Todos nós queremos ser canibais

Eu ia escrever um artigo sobre o atual canibalismo político no Brasil, sobre o campeonato de denúncias para saber quem é mais ladrão, ao som de procuradores sapateando em fitas como bailarinas espanholas, mas... cansei e resolvi ir à "real thing" e escrever sobre o canibal Hannibal, criação luminosa de Anthony Hopkins, agora no filme de Ridley Scott.

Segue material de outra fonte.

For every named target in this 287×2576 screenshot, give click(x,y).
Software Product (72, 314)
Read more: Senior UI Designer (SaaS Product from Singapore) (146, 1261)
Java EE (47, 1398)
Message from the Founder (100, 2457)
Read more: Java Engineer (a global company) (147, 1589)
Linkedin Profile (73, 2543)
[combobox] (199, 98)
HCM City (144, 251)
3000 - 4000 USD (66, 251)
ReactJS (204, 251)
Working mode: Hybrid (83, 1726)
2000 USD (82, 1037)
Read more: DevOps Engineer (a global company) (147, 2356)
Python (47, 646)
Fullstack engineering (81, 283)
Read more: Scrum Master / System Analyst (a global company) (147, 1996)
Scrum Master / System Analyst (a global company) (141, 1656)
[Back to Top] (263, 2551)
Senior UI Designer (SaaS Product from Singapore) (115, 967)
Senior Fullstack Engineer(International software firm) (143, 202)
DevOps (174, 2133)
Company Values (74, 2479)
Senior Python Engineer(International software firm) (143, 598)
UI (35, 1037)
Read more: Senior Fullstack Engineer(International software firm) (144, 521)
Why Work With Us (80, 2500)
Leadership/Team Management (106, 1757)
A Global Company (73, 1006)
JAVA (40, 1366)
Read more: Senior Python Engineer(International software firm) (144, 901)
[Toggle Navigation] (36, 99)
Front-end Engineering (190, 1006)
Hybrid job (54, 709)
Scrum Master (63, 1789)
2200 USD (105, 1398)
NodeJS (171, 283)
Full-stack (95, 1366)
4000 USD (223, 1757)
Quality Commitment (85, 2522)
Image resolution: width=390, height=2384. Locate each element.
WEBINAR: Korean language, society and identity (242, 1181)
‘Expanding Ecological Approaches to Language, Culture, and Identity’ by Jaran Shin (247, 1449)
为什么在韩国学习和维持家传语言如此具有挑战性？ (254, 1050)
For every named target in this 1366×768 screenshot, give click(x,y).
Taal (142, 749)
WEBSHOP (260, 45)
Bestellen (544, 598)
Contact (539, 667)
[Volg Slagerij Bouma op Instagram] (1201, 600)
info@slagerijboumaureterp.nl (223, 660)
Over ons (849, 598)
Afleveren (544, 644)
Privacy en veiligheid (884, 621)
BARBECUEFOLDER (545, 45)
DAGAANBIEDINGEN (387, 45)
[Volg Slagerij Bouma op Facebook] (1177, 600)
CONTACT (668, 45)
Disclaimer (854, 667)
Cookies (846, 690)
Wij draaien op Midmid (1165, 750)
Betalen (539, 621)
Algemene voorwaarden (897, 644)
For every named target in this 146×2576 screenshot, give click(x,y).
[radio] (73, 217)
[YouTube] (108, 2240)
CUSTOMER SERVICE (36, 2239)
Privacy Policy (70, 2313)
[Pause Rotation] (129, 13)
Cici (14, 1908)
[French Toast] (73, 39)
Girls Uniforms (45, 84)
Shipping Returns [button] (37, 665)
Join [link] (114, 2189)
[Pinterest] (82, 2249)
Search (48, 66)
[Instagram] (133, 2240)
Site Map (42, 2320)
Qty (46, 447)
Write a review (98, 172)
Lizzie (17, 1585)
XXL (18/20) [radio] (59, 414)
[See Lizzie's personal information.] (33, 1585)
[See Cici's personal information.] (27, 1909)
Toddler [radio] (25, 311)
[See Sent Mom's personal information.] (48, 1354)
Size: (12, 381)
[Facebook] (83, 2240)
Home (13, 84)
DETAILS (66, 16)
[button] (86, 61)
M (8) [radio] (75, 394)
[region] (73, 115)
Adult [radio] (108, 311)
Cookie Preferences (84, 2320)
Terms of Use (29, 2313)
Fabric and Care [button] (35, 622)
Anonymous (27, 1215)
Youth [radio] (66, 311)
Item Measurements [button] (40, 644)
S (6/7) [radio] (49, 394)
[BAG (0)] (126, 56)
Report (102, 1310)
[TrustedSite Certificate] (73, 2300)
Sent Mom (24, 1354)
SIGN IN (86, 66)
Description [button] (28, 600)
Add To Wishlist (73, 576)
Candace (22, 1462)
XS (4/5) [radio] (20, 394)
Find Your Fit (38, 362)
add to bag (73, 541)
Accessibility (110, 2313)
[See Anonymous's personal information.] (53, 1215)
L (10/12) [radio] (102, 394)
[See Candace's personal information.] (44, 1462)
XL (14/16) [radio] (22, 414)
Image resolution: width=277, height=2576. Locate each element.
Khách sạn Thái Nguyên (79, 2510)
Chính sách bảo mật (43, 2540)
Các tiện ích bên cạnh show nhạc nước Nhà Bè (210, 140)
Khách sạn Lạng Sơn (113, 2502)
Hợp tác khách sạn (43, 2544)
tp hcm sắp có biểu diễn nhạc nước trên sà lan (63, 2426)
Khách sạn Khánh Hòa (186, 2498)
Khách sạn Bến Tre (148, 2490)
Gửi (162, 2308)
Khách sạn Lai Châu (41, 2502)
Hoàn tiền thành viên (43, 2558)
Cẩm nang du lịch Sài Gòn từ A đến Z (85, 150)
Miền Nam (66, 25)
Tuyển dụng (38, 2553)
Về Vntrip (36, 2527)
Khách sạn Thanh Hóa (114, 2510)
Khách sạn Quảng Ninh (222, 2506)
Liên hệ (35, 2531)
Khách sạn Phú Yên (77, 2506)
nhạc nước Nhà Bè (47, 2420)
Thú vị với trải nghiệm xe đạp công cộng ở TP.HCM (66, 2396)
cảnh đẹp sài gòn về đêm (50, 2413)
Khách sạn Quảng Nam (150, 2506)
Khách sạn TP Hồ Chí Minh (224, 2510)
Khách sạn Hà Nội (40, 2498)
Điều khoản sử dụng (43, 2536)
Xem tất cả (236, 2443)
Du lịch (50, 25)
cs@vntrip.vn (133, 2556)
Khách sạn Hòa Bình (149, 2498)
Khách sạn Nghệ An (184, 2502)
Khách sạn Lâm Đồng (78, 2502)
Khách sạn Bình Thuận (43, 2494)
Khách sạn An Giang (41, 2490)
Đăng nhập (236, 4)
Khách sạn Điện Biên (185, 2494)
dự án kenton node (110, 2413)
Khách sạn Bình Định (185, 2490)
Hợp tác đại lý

O filme é ruim, mas é bom de ver, se é que me entendem. Hoje só me interessam as informações "filmológicas" das fitas; qualidade, se houver, é um brinde casual. Por "filmologia" refiro-me à disciplina dos anos 60, criada pela turminha de Gilbert Cohen-Seat (quem ainda se lembra?) de modo a entender as tendências sociais que o cinema revela.
O que me interessa nesse filme é a extraordinária personagem do canibal dr. Hannibal Lecter. Ele é uma rica metáfora da gelada ética que se instala no mundo. Hopkins criou uma figura que nos fascina como poucas no imaginário desta fronteira de milênios. Hannibal é um achado, e a razão de seu sucesso não é somente a qualidade do ator. Os Oscar recebidos e o estouro de bilheteria mostram que Hopkins acertou na mosca, trouxe à luz algum desejo difuso no ar do tempo.
Hannibal é inteligentíssimo, amante do belo, com uma extrema elegância culta. E o grande achado é que a pessoa mais civilizada do mundo é também um canibal. Ninguém comete crimes com mais "finesse" que ele. Hannibal busca quase uma forma de arte, praticada com invenção e maestria na devoração e no assassinato.
Há em Hannibal um eco da perversão iluminista de Sade, com a precisão dos cortes, a geometria da crueldade, o rigor estético do mal. Há, como em Sade, o desejo de refutar a moralidade de um "antigo regime", de ir além do permitido, de provar a mediocridade da piedade, a hipocrisia do bem. Há quase uma "bondade" na crueldade de Hannibal.
Hopkins (alcoólatra e famoso perverso inglês) criou uma personagem exemplar e contemporânea. Diante de Hannibal, todos nós nos sentimos meio babacas, antigos, caretas.
Na literatura do horror, Hannibal é um marco novo; vai além dos vampiros e "dráculas", figuras ilustres do romantismo. O vampiro era uma homenagem ao amor sublime, a uma sexualidade idealizada e agônica, quando os escravos da paixão ansiavam pelo êxtase da dentada no pescoço. Com Hannibal não há a nostalgia triste dos vampiros. Ele é um "reformador de costumes". Hannibal quer exterminar os medíocres e, espantosamente, sonha com um mundo belo. Ele despreza suas vítimas, e o único perigo que corre é o de se apaixonar pela policial Clarice Starling, ex-Jodie Foster e atual Julianne Moore. A cândida policial o emociona, e Hannibal vê em Clarice uma beleza que desejaria para o mundo todo. "Não te devoro porque o mundo fica mais bonito com você...", diz ele em "O Silêncio dos Inocentes".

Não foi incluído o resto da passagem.